▶ _Input_
○ ○ ○ ○ ○ ○ ○

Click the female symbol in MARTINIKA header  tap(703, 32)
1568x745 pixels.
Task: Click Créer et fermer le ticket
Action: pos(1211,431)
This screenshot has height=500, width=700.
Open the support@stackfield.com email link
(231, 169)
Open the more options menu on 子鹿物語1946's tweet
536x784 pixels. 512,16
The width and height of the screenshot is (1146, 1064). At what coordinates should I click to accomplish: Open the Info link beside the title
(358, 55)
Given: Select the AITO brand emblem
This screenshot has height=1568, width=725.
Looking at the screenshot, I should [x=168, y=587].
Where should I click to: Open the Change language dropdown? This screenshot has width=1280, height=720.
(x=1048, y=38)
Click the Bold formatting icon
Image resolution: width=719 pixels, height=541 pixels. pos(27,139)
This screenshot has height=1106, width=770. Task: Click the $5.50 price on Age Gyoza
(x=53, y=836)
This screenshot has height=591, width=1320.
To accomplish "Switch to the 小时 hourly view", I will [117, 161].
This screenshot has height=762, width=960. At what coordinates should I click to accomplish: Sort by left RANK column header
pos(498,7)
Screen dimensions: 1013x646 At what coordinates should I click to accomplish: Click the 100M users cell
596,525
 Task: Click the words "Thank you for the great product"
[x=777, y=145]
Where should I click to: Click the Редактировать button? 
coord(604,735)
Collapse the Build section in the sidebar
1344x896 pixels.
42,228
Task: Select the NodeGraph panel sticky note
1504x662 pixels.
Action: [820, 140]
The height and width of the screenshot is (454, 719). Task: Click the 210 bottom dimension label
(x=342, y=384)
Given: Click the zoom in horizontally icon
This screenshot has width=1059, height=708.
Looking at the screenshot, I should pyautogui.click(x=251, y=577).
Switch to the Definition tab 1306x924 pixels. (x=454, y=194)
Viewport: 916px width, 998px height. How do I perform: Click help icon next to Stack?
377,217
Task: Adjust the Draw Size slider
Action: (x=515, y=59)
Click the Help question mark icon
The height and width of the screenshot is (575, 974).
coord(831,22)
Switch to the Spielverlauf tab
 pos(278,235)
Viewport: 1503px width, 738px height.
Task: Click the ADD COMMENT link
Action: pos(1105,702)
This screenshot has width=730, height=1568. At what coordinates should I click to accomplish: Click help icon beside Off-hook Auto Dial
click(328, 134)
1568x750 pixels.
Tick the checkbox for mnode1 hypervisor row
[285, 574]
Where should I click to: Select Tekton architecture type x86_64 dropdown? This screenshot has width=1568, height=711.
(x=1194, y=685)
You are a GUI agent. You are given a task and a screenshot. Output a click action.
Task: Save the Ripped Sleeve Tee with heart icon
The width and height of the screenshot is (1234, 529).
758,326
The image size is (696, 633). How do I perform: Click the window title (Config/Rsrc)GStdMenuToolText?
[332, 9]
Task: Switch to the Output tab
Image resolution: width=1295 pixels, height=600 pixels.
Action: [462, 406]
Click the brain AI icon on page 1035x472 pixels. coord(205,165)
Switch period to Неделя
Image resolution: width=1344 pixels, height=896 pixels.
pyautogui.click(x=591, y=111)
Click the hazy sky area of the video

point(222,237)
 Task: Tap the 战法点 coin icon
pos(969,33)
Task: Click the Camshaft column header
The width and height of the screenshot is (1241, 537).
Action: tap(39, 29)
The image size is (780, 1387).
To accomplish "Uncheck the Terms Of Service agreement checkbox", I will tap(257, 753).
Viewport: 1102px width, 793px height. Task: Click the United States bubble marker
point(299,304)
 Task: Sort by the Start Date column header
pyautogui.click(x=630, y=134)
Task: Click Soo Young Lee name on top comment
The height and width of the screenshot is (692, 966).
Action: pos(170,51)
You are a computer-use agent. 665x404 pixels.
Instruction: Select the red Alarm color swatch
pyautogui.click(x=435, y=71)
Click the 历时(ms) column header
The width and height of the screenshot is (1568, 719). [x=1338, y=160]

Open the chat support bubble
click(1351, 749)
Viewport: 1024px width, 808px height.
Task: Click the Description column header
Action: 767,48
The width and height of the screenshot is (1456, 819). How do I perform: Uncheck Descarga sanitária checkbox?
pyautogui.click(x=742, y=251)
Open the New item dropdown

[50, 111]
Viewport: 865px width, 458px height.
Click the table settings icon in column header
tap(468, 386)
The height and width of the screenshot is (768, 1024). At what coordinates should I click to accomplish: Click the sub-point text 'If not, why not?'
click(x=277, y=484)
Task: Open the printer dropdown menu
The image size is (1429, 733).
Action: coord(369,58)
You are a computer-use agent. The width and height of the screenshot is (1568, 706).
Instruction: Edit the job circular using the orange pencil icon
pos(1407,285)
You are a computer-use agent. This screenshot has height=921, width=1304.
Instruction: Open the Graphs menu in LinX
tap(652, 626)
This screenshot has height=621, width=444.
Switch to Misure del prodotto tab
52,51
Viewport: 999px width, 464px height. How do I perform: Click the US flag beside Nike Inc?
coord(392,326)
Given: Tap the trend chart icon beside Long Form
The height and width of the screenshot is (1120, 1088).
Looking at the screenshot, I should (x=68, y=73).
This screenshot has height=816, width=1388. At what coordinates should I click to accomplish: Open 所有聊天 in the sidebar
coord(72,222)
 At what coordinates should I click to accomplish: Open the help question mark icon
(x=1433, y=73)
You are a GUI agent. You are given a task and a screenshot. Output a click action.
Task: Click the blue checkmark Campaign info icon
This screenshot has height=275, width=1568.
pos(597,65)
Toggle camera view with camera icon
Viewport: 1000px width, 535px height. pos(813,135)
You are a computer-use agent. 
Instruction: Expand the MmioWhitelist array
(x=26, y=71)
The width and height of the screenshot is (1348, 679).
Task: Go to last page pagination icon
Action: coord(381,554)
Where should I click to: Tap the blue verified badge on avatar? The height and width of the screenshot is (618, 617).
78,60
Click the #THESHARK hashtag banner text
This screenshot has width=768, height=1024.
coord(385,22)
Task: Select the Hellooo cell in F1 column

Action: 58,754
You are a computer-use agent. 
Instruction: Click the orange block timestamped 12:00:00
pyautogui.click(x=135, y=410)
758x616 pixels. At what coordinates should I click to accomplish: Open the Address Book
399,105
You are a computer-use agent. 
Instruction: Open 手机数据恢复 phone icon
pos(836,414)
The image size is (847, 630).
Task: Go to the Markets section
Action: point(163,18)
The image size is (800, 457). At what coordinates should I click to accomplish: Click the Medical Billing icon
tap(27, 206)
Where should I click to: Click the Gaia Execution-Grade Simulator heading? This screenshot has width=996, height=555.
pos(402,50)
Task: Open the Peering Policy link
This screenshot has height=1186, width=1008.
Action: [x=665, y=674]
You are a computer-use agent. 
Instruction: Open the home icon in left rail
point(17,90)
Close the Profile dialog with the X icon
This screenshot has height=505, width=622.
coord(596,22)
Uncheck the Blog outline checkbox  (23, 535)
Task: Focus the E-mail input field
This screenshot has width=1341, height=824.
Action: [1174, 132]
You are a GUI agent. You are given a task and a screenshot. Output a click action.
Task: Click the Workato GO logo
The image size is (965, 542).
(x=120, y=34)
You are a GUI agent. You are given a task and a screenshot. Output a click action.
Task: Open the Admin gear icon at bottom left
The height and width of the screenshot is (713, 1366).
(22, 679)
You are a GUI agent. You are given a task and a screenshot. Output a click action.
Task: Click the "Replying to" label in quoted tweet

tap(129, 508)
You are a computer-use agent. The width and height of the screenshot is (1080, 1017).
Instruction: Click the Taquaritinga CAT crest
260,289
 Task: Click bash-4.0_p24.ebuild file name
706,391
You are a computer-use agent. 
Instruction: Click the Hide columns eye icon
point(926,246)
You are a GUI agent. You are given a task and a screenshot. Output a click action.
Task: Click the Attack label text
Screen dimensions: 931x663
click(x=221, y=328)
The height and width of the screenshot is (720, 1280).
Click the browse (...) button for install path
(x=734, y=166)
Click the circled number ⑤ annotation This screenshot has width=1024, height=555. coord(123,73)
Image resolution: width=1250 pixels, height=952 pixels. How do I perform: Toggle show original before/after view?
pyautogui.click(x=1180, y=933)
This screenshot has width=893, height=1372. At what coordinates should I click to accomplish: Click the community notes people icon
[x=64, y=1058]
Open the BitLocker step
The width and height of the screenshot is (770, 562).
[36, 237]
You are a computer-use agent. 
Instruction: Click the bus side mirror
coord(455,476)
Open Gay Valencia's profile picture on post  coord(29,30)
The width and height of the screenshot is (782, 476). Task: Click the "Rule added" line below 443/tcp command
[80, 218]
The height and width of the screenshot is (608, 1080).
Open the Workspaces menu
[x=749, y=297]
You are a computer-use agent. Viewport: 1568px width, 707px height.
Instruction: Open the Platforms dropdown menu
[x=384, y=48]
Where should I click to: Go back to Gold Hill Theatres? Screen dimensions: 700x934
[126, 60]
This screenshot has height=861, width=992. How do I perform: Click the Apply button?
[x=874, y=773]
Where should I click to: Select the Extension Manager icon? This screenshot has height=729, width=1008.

○ ○ ○ ○ ○ ○ ○

▶ _Task to carry out_
Copy out each line of the listing that holds "will".

▶ _Result of this task_
To accomplish "Switch to the 小时 hourly view", I will [117, 161].
To accomplish "Uncheck the Terms Of Service agreement checkbox", I will tap(257, 753).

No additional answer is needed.